1. **GPT-5** brings external domain knowledge. It knows what broker APIs look like, what regulators expect, and what real implementations need. This catches practical gaps (execution IDs, commissions) that pure document analysis misses.

2. **Opus** reasons through failure modes systematically. For every state, it asks "what if we crash here?" This catches recovery gaps and edge cases that require step-by-step deduction.

3. **Sonnet** does rapid structural analysis. It identifies missing pieces and ownership ambiguities quickly but doesn't explore crash scenarios or bring external knowledge.

## Actionable Recommendations for Event Documentation

Based on the union of all findings:

**CRITICAL (must fix before production):**
1. Clarify Lot/Position aggregate ownership — single source of truth
2. Document cross-aggregate event propagation mechanism (pub/sub? direct write? saga?)

**HIGH (should fix):**
3. Add `OrderReplaced`/`OrderReplaceFailed` events
4. Add `OrderCancelRejected` event or expand fill precedence rule
5. Document pending-state reconciliation behavior on restart
6. Add `fill_id` and broker `execution_id` to fill events
7. Add `LotAdjusted` event for corporate actions
8. Document partial fill → position event chain explicitly

**MEDIUM (nice to have):**
9. Add `RiskBreachDetected` event
10. Document kill switch cascade events
11. Document audit log failure/recovery
12. Add strategy warmup to Infrastructure context
13. Document market data event flow for strategy replay

## Conclusion

Event flow correctness analysis is a valuable lens for event-sourced architectures. It asks: "Can we replay to correct state from these events alone?" This is different from gap-finding (what's missing conceptually) or contradiction detection (where statements conflict) — it's about operational correctness.

**Model recommendation for this lens:**
- **GPT-5 for external domain knowledge** — catches what real implementations need
- **Opus for failure mode reasoning** — catches what happens at crash boundaries
- **Sonnet for fast screening** — catches obvious structural gaps quickly
- Run all three for thoroughness — they found non-overlapping issues

**Cost-effectiveness:** For time-constrained reviews, Opus (74s) provides the best depth-to-time ratio.

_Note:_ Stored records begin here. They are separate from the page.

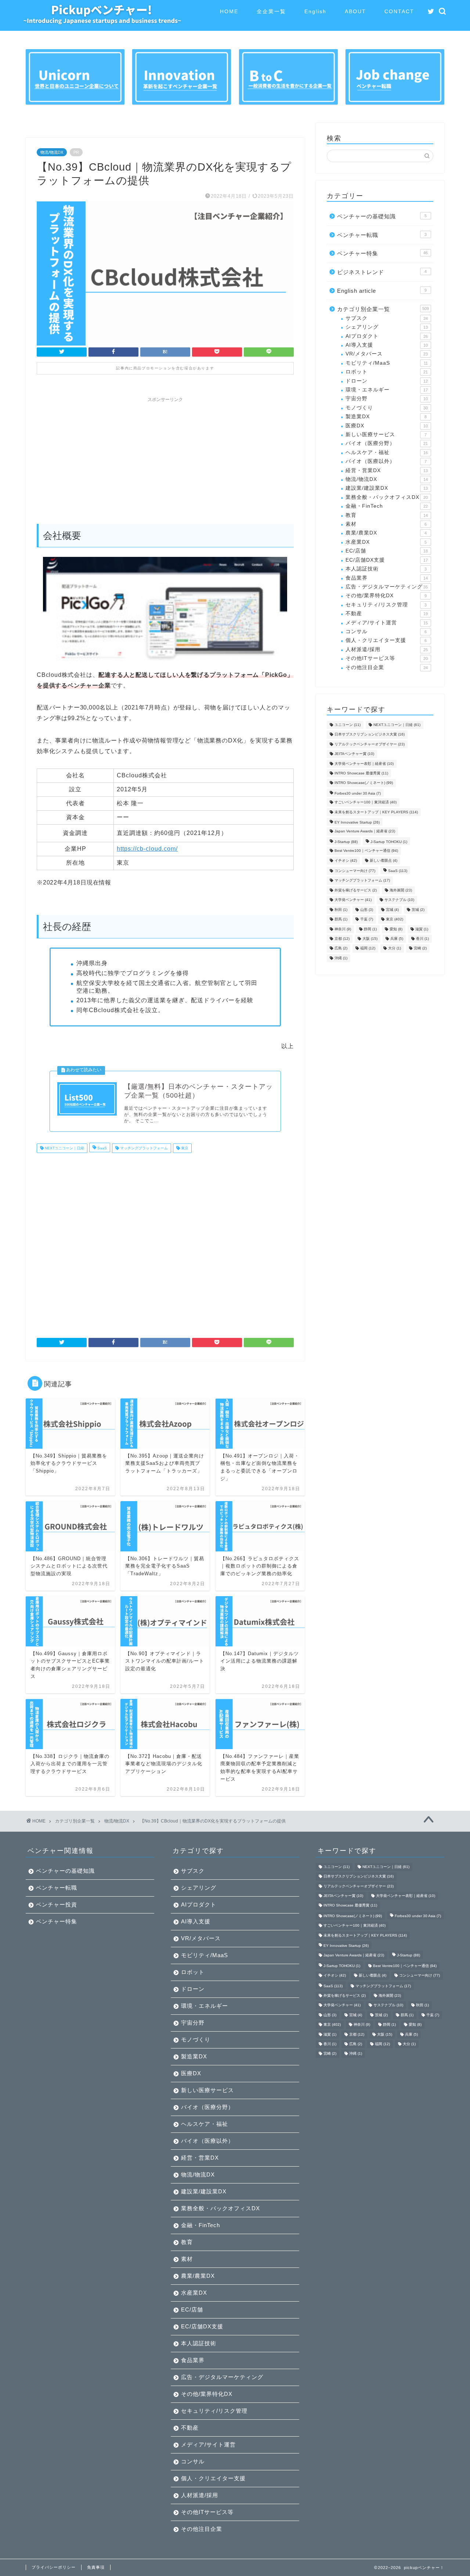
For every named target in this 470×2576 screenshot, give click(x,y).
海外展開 (401, 890)
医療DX (387, 425)
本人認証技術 (386, 569)
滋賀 (421, 929)
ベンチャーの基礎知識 (382, 216)
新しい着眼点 (383, 860)
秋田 (341, 910)
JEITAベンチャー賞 (354, 754)
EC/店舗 (387, 551)
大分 (394, 948)
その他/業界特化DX (386, 595)
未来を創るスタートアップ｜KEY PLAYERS (376, 812)
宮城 (392, 910)
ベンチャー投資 (56, 1904)
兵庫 (396, 939)
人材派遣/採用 (387, 649)
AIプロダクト (387, 336)
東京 (184, 1148)
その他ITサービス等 (387, 658)
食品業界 (387, 578)
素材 (386, 524)
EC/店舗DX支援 (387, 560)
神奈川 (343, 929)
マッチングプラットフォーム (143, 1148)
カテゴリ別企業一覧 (383, 309)
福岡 (367, 948)
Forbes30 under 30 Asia (358, 793)
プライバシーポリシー (54, 2567)
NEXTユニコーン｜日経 (64, 1148)
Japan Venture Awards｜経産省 (365, 831)
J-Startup (346, 842)
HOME (229, 11)
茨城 (418, 910)
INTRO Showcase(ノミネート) (364, 783)
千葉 (366, 919)
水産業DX (386, 542)
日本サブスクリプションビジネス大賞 (370, 735)
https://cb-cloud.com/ (147, 849)
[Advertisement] (165, 457)
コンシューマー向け (355, 871)
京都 (342, 939)
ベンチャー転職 (382, 235)
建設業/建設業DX (387, 488)
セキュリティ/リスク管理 (386, 604)
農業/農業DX (386, 533)
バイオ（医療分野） (387, 443)
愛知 (396, 929)
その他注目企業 (387, 667)
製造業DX (386, 416)
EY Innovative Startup (357, 822)
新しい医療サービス (386, 434)
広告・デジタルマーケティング (387, 587)
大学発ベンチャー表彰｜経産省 (364, 764)
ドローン (387, 381)
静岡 (370, 929)
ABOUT (355, 11)
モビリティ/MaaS (387, 363)
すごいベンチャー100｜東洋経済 (366, 802)
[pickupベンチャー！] (102, 22)
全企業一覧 (271, 11)
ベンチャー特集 (382, 253)
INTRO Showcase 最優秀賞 (361, 773)
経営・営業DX (387, 470)
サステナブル (399, 900)
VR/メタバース (387, 354)
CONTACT (399, 11)
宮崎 (420, 948)
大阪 (369, 939)
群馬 (341, 919)
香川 (422, 939)
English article (382, 291)
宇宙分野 (387, 398)
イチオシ (346, 860)
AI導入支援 (387, 345)
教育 (387, 515)
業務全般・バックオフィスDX (387, 497)
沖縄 (341, 958)
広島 (341, 948)
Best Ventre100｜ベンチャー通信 (366, 851)
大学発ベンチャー (353, 900)
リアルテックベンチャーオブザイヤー (370, 744)
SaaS (101, 1148)
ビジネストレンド (382, 272)
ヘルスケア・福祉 (387, 452)
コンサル (386, 631)
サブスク (387, 318)
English (315, 11)
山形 (366, 910)
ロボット (387, 372)
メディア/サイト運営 (387, 622)
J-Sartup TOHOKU (388, 842)
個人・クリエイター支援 (386, 640)
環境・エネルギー (387, 390)
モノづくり (387, 408)
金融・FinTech (387, 506)
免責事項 (96, 2567)
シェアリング (387, 327)
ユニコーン (348, 725)
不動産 (387, 613)
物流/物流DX (51, 152)
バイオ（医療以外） (386, 461)
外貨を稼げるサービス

For thoroughness, GPT-5 + Opus union captures 18/21 findings. Adding Sonnet catches the remaining 3 (market data flow, stream ID gaps, audit timing).

**New pattern discovered:** Models have distinct "reasoning styles" that event flow analysis exposes:
- GPT-5: "What does the real world need?"
- Opus: "What happens when things fail?"
- Sonnet: "What's structurally missing?"

All three styles find real issues. Use all three.